= Graminivore =

Animal that feeds primarily on grass

A graminivore is a herbivorous animal that feeds primarily on grass, specifically "true" grasses, plants of the family Poaceae (also known as Graminae). Graminivory is a form of grazing. These herbivorous animals have digestive systems that are adapted to digest large amounts of cellulose, which is abundant in fibrous plant matter and more difficult to break down for many other animals. As such, they have specialized enzymes to aid in digestion and in some cases symbiotic bacteria that live in their digestive track and "assist" with the digestive process through fermentation as the matter travels through the intestines.

Graminivores not only consume grasses, but also sedges. Grasses and sedges are both graminoids. Sedges are a part of the Cyperaceae family. Grasses are hollow with stems jointed and nodes, and typically have a round cross-section. Sedges are either round or triangular in cross section and not hollow.

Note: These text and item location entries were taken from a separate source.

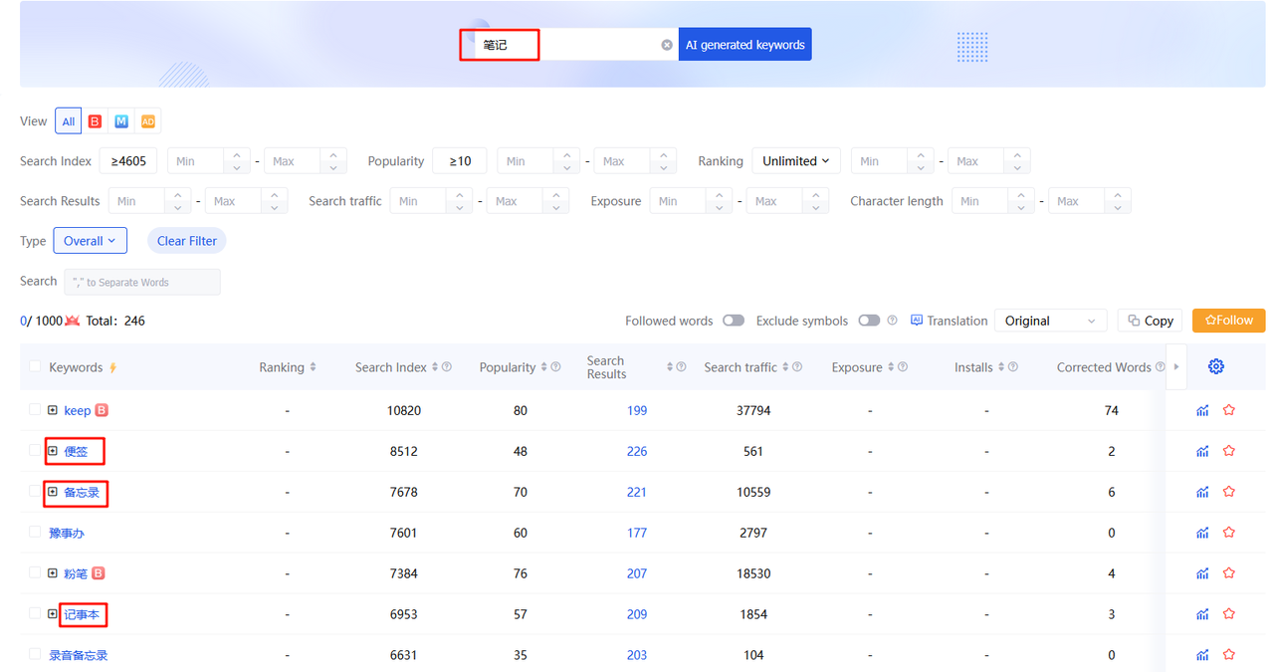The width and height of the screenshot is (1274, 672).
Task: Open the column settings gear icon
Action: [x=1215, y=367]
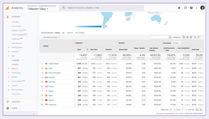Open the vertical three-dot options menu
The image size is (209, 119).
[196, 8]
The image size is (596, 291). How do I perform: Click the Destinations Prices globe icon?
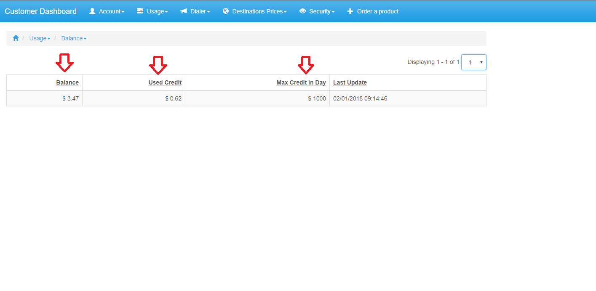point(226,11)
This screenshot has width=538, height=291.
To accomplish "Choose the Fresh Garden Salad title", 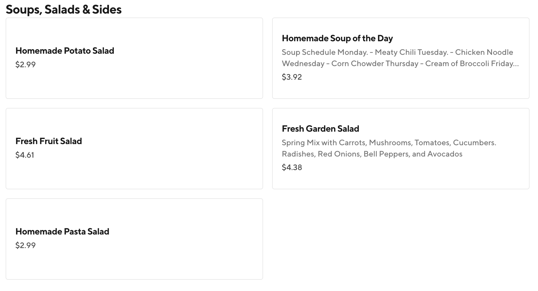I will [x=320, y=129].
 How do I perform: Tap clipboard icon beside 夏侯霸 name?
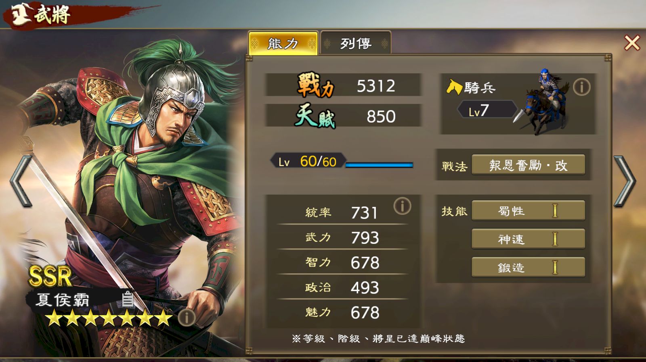(128, 299)
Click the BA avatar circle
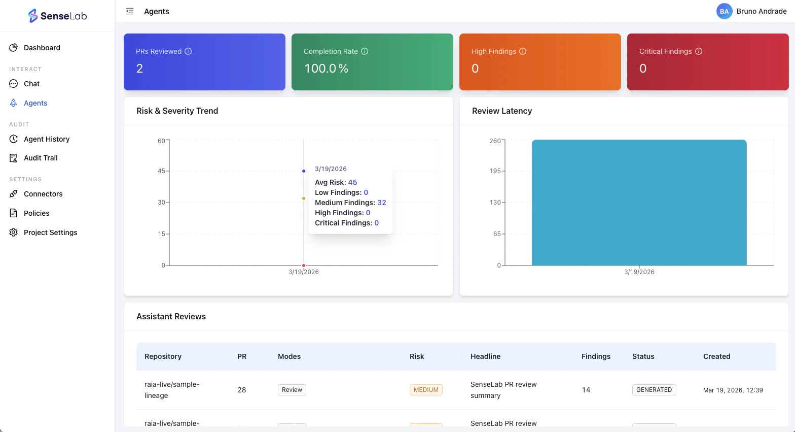Screen dimensions: 795x432 click(x=725, y=11)
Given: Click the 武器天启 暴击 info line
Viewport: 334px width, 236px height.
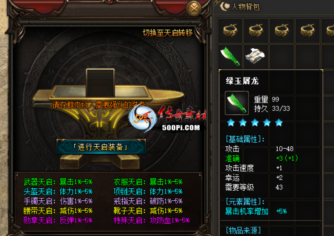Looking at the screenshot, I should pos(58,182).
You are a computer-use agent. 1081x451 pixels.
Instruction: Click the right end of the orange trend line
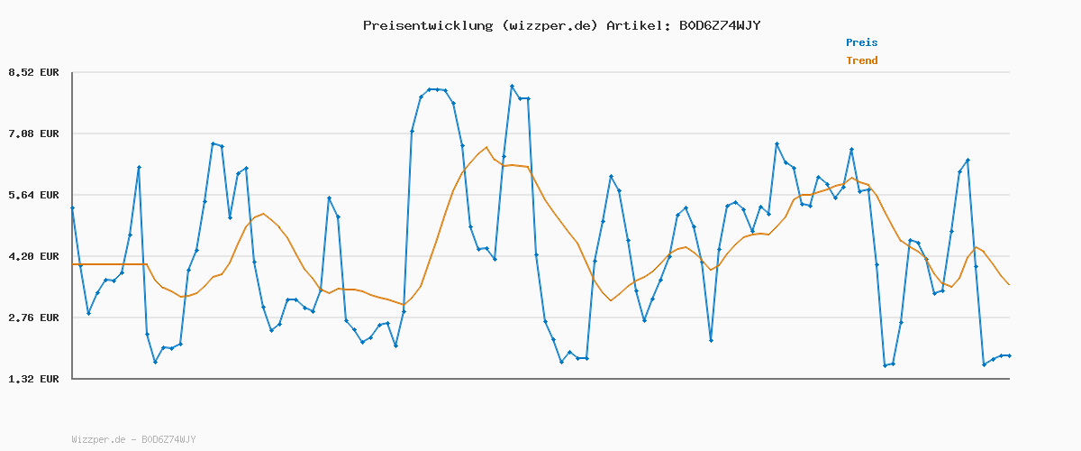click(1009, 285)
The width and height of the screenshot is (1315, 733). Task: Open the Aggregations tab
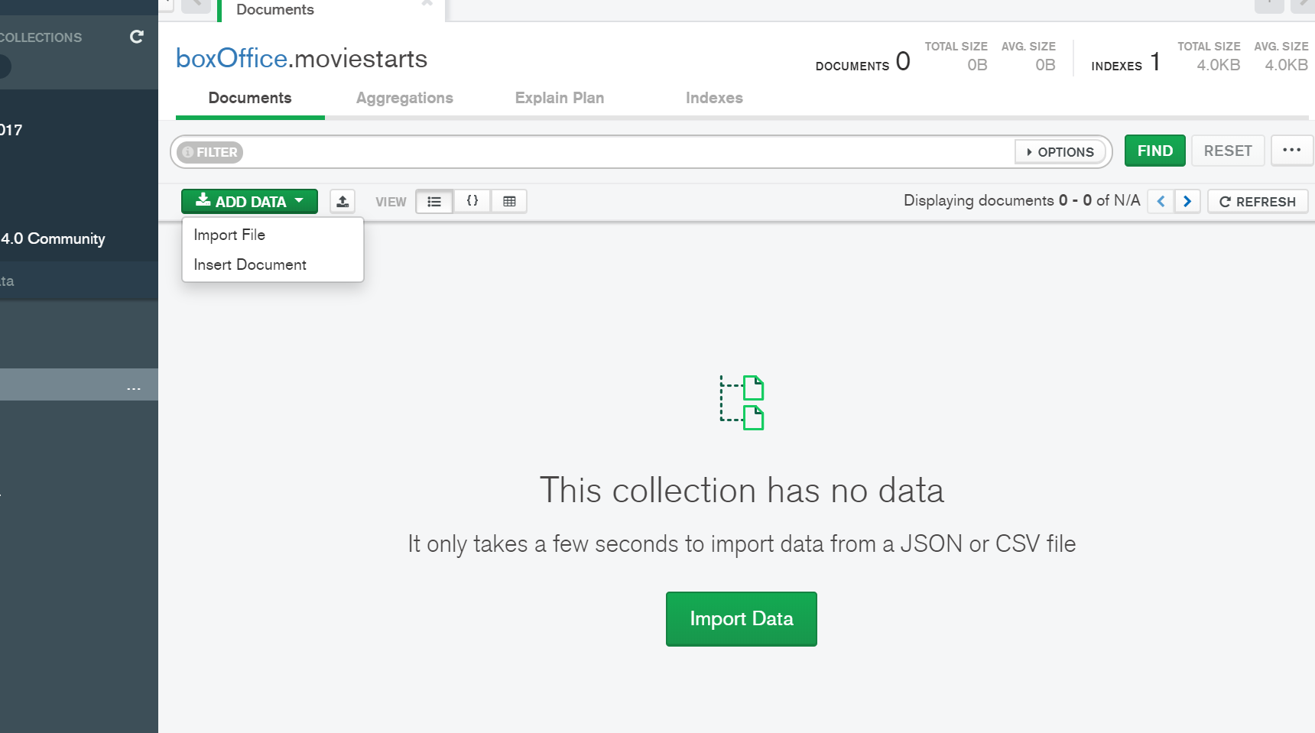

Horses, cattle, geese, guinea pigs, hippopotamuses, capybara and giant pandas are examples of vertebrate graminivores. Some carnivorous vertebrates, such as dogs and cats, are known to eat grass occasionally. Grass consumption in dogs can be a way to rid their intestinal tract of parasites that may be threatening to the carnivore's health. Various invertebrates also have graminivorous diets. Many grasshoppers, such as individuals from the family Acrididae, have diets consisting primarily of plants from the family Poaceae. Although humans are not graminivores, we do get much of our nutrition from a type of grass called cereal, and especially from the fruit of that grass which is called grain.

Graminivores can also be invertebrates, for example Gomphocerinae (slant-faced grasshoppers). Graminivorous grasshoppers have parallel ridges for their teeth's chewing surfaces, often compared in shape to a mammoth or elephant.

Graminivores generally exhibit a preference on which species of grass they choose to consume. For example, according to a study done on North American bison feeding on shortgrass plains in north-eastern Colorado, the cattle consumed a total of thirty-six different species of plant. Of that thirty-six, five grass species were favoured and consumed the most pervasively. The average consumption of these five species comprised about 80% of their diet. A few of these species include Aristida longiseta, Muhlenbergia species, and Bouteloua gracilis.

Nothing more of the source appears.